Кедроградцы испытывали этот способ на экспериментальных лесосеках начиная с 1963 года — в урочищах Богатырев лог, Капсан и Часта Уйменского лесничества, в урочищах Сатон Пыжинского лесничества, в урочищах Юрток и Верхний Устюгеч Иогачского лесничества, техноруком которого был в то время Станислав Алексеев, друг и единомышленник Виталия Парфенова.

Позже об этих рубках восторженно писал В. Чивилихин в очерке «О чем шумят русские леса?».

На протяжении всех последующих лет Виталий Парфенов не уставая продолжал доказывать преимущества «узких лент», убеждать в человеческом отношении к лесу, за которое природа оплатит сторицей... И вот теперь, в этой поездке, Виталий бросил несговорчивому Семену Васильевичу последний, самый убедительный козырь.

— Поедем на Верхний Устюгеч. Мы рубили там в 66-м. Я после этого в урочище не был, — сказал Парфенов. — Поедем и посмотрим, как обстоят там дела.

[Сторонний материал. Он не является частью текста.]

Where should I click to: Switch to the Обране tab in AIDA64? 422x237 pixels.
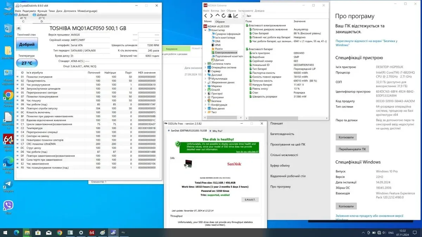220,22
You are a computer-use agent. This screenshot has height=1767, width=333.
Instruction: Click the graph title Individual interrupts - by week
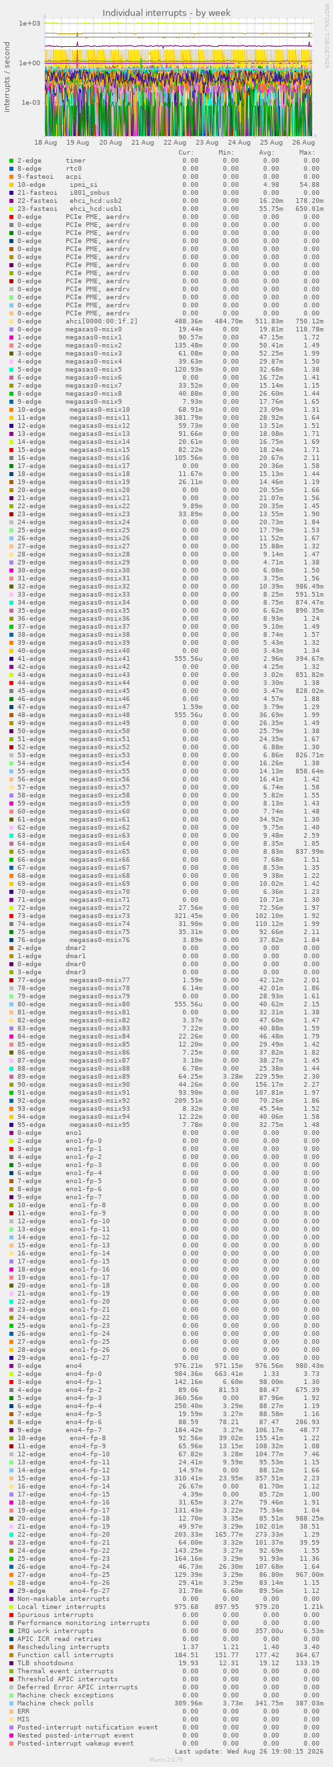tap(166, 13)
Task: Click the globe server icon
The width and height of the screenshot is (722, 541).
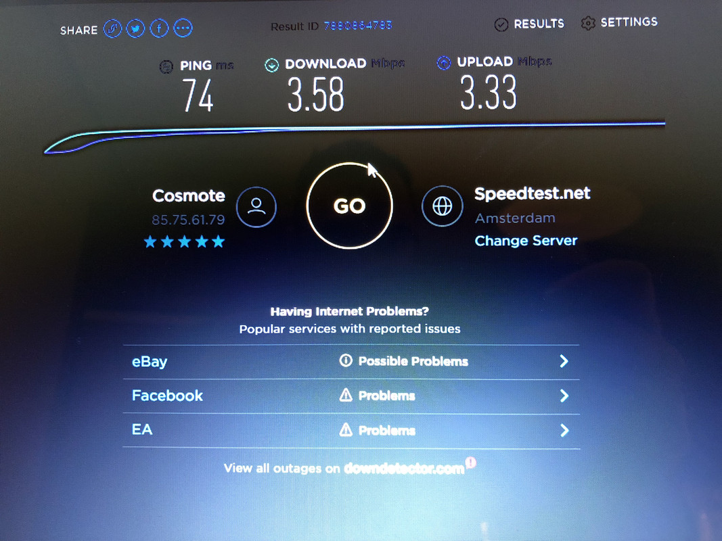Action: tap(442, 206)

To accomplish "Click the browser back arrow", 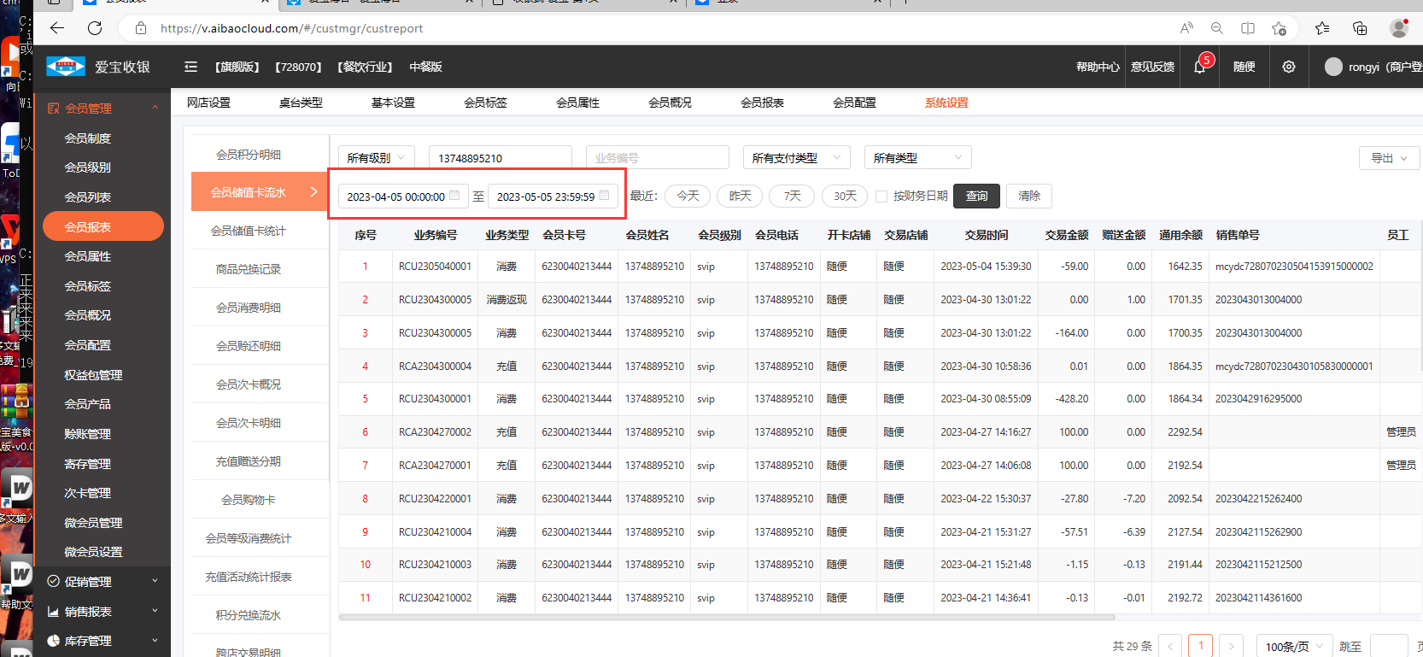I will [57, 28].
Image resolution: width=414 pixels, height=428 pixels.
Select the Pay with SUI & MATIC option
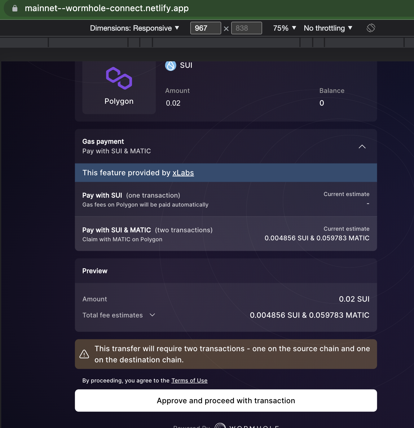[x=226, y=234]
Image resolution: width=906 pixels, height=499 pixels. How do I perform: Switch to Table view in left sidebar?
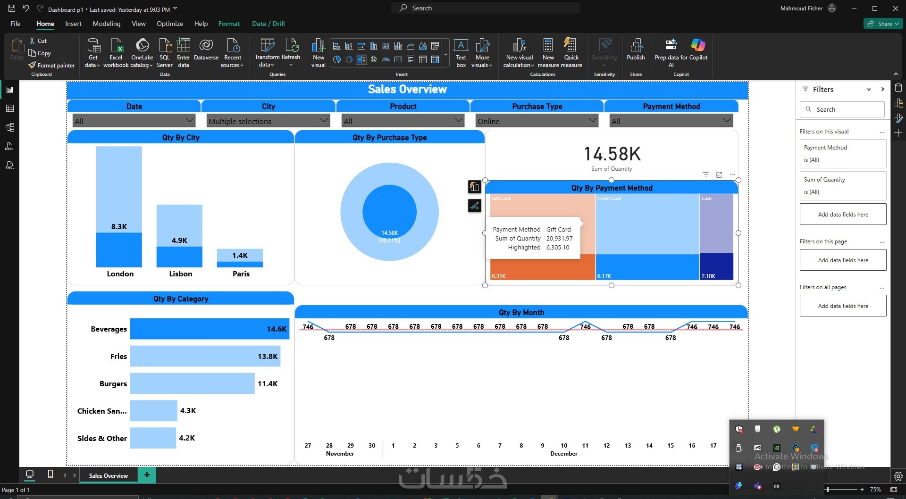coord(9,108)
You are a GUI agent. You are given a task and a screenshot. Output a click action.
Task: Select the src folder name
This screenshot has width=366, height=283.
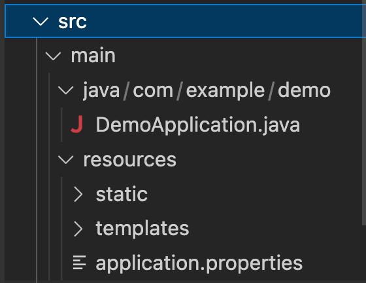pyautogui.click(x=73, y=22)
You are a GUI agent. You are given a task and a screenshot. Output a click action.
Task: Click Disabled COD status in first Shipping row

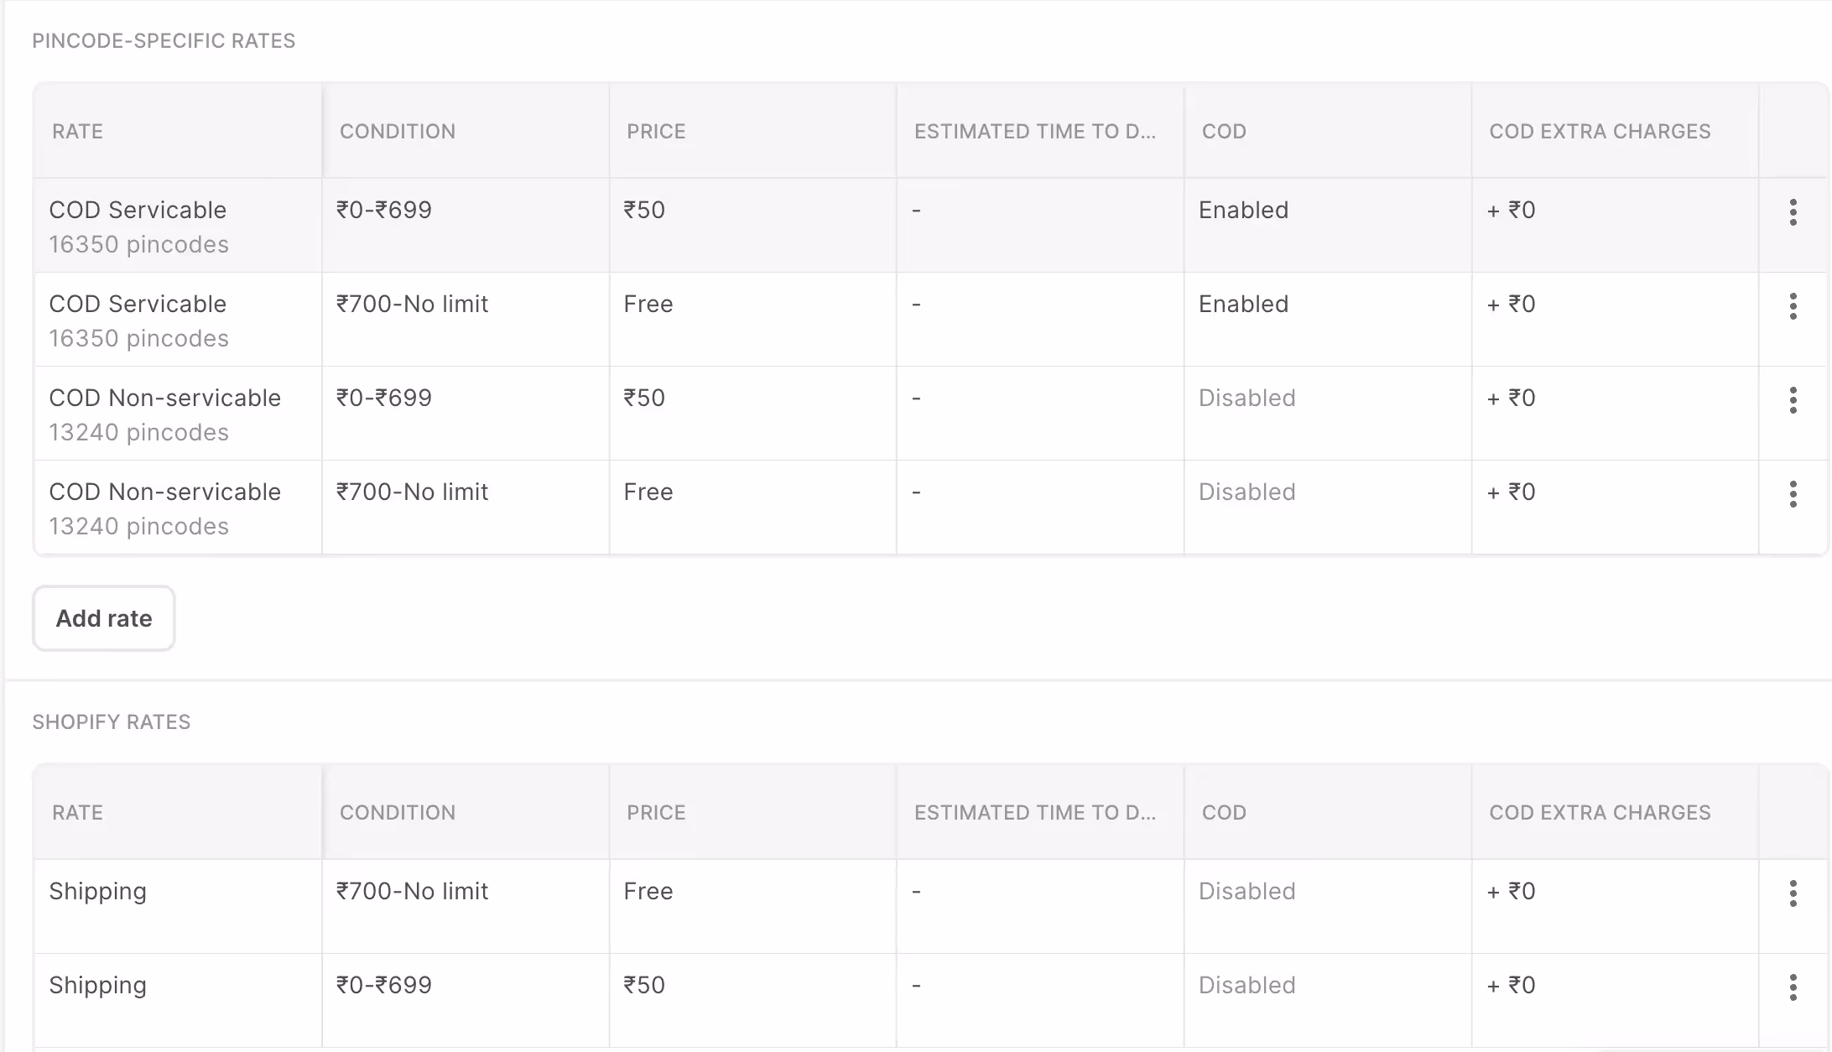[1246, 891]
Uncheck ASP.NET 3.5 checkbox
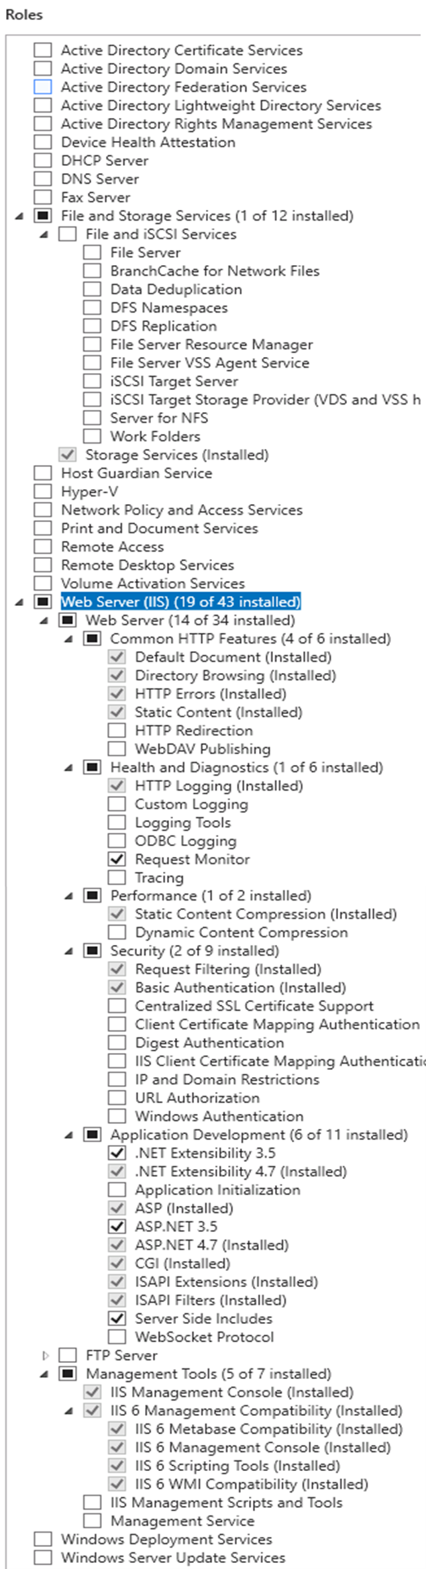426x1569 pixels. click(x=117, y=1226)

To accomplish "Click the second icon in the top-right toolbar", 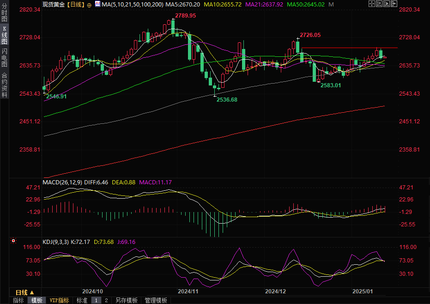I will pyautogui.click(x=379, y=4).
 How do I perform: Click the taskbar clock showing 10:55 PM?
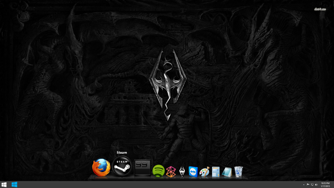pyautogui.click(x=325, y=185)
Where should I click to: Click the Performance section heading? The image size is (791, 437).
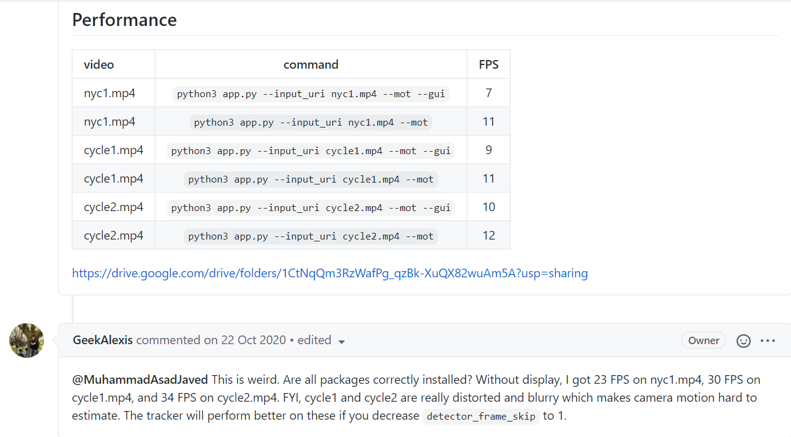(124, 20)
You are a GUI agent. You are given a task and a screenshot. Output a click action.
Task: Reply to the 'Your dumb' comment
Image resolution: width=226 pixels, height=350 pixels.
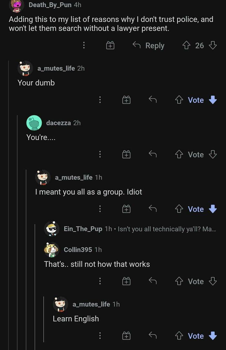153,100
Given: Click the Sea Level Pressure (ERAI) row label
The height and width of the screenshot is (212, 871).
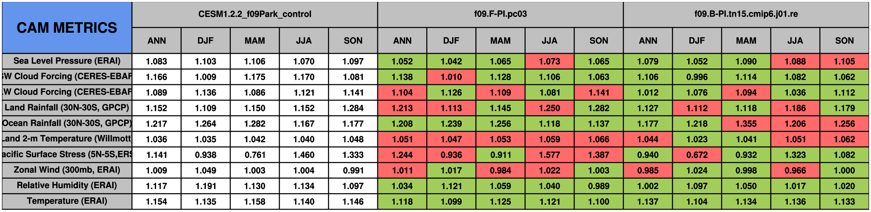Looking at the screenshot, I should pyautogui.click(x=67, y=61).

...Без Виталия мы едва ли нашли бы эту заброшенную опытную лесосеку — недаром в свое время он исходил пешком всю здешнюю тайгу. Поворот с магистральной дороги на лесовозную, ведущую в урочище, зарос густым кустарником ольхи. Здесь много лет уже не ездили, и от дороги остались чуть заметные следы — посередине сглаженной годами и скрытой травами широкой колеи змеилась длинная промоина. Но скоро исчезли и следы, ушли под каменную россыпь. Бурные вешние потоки подмыли где-то скальный выход и натащили на дорогу огромные булыжники. Здесь мы и оставили свой «газик». И с полчаса еще ломились вслед за Парфеновым сквозь цепкие кусты по довольно отлогому, к счастью, склону.

Первое, что сказал Семен Васильевич, когда мы вышли наконец на лесосеку, было началом нового спора:

— Слушайте, это же посадки!

Мне показалось, что он прав.

Очень уж дружно поднимался молодой кедрач на обширном пространстве среди пней с потемневшими, замшелыми срезами.

— Семен Васильевич, — сказал Парфенов с ноткой раздражения, — мне, что ли, вас учить, что в посадках все деревья одного возраста? А это, вы же сами видите, самый обычный разновозрастный подрост. Вот вам нормальное естественное возобновление после вырубки способом «узких лент».